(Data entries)
◆ ◆ ◆
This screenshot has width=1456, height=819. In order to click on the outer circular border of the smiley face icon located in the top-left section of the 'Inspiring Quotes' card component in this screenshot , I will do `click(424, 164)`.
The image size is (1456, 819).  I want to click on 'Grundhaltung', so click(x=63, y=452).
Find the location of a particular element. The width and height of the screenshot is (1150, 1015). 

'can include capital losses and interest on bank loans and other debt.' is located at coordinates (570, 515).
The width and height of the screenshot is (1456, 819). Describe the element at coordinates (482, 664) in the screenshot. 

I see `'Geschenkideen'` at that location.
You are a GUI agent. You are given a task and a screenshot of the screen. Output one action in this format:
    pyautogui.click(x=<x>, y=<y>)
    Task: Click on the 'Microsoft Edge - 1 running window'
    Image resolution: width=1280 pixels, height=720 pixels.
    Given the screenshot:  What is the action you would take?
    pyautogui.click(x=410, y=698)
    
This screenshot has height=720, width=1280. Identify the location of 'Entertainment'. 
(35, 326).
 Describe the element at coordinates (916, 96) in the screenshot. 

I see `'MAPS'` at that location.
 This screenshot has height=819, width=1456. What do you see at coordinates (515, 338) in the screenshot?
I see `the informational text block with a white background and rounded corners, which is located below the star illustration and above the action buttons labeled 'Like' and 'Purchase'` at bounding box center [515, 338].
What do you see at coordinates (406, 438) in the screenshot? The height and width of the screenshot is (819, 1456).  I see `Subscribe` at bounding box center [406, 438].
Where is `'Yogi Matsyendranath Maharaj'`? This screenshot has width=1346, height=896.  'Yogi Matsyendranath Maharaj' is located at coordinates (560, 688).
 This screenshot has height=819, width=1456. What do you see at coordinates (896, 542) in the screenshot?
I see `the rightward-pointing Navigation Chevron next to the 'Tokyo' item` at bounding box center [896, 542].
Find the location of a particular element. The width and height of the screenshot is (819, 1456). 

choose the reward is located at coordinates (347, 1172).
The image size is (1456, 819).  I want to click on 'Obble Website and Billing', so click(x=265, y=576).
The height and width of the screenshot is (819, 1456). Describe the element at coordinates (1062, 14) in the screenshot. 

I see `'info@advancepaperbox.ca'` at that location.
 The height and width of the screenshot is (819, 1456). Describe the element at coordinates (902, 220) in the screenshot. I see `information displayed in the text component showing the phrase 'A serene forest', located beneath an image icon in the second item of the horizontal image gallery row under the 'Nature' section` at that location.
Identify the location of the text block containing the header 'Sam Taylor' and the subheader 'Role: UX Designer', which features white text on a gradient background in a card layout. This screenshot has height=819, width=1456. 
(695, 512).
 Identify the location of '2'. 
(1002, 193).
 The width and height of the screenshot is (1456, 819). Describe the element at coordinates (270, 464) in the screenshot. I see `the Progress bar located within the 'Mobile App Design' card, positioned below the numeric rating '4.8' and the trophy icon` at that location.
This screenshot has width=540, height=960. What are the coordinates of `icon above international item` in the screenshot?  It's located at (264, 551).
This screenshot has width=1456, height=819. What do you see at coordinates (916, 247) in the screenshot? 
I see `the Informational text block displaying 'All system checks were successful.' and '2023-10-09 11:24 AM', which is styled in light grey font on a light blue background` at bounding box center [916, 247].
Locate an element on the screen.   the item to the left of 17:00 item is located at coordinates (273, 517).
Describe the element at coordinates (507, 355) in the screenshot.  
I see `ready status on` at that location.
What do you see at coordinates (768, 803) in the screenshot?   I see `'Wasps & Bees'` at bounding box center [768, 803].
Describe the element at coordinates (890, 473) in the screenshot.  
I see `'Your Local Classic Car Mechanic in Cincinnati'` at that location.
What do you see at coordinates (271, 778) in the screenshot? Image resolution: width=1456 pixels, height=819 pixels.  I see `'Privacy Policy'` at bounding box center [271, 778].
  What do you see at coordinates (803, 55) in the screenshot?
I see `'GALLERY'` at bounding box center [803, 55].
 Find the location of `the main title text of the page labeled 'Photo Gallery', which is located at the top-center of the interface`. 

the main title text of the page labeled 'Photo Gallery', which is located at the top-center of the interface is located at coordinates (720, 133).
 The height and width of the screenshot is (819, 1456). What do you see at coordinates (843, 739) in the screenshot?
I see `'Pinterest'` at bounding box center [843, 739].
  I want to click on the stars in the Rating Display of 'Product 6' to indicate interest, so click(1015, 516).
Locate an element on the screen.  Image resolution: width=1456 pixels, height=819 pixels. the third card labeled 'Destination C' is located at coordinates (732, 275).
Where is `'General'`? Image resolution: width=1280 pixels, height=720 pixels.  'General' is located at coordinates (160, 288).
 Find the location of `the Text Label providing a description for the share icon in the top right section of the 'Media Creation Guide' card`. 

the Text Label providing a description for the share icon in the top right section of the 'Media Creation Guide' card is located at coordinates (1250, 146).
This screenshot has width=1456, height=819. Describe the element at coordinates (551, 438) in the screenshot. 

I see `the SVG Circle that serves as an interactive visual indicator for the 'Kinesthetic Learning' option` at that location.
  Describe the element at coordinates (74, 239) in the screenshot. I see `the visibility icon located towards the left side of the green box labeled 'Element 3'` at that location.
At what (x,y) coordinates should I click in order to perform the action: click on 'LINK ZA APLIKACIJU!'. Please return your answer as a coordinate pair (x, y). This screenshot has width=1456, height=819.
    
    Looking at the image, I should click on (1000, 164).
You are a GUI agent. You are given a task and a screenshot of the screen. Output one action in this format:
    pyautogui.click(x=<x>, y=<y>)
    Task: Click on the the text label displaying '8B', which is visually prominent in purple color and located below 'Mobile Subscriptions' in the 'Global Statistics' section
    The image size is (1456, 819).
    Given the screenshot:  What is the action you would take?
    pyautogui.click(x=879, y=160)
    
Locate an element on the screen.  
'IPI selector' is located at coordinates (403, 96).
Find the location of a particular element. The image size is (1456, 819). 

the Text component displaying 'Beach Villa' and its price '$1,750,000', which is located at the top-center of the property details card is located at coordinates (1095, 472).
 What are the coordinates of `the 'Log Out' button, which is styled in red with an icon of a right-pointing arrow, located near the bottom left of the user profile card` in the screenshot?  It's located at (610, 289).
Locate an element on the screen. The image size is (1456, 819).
◆ ◆ ◆
→ **WHAT IS ASKED**
Copy out the listing verbatim, starting at the line containing "This screenshot has width=1456, height=819. Describe" and continuing through the last line of the listing.

→ **SOLUTION FOR THIS PROBLEM**
This screenshot has width=1456, height=819. Describe the element at coordinates (551, 438) in the screenshot. 

I see `the SVG Circle that serves as an interactive visual indicator for the 'Kinesthetic Learning' option` at that location.
  Describe the element at coordinates (74, 239) in the screenshot. I see `the visibility icon located towards the left side of the green box labeled 'Element 3'` at that location.
At what (x,y) coordinates should I click in order to perform the action: click on 'LINK ZA APLIKACIJU!'. Please return your answer as a coordinate pair (x, y). This screenshot has width=1456, height=819.
    
    Looking at the image, I should click on (1000, 164).
You are a GUI agent. You are given a task and a screenshot of the screen. Output one action in this format:
    pyautogui.click(x=<x>, y=<y>)
    Task: Click on the the text label displaying '8B', which is visually prominent in purple color and located below 'Mobile Subscriptions' in the 'Global Statistics' section
    The image size is (1456, 819).
    Given the screenshot:  What is the action you would take?
    pyautogui.click(x=879, y=160)
    
Locate an element on the screen.  
'IPI selector' is located at coordinates (403, 96).
Find the location of a particular element. The image size is (1456, 819). 

the Text component displaying 'Beach Villa' and its price '$1,750,000', which is located at the top-center of the property details card is located at coordinates (1095, 472).
 What are the coordinates of `the 'Log Out' button, which is styled in red with an icon of a right-pointing arrow, located near the bottom left of the user profile card` in the screenshot?  It's located at (610, 289).
Locate an element on the screen. The image size is (1456, 819).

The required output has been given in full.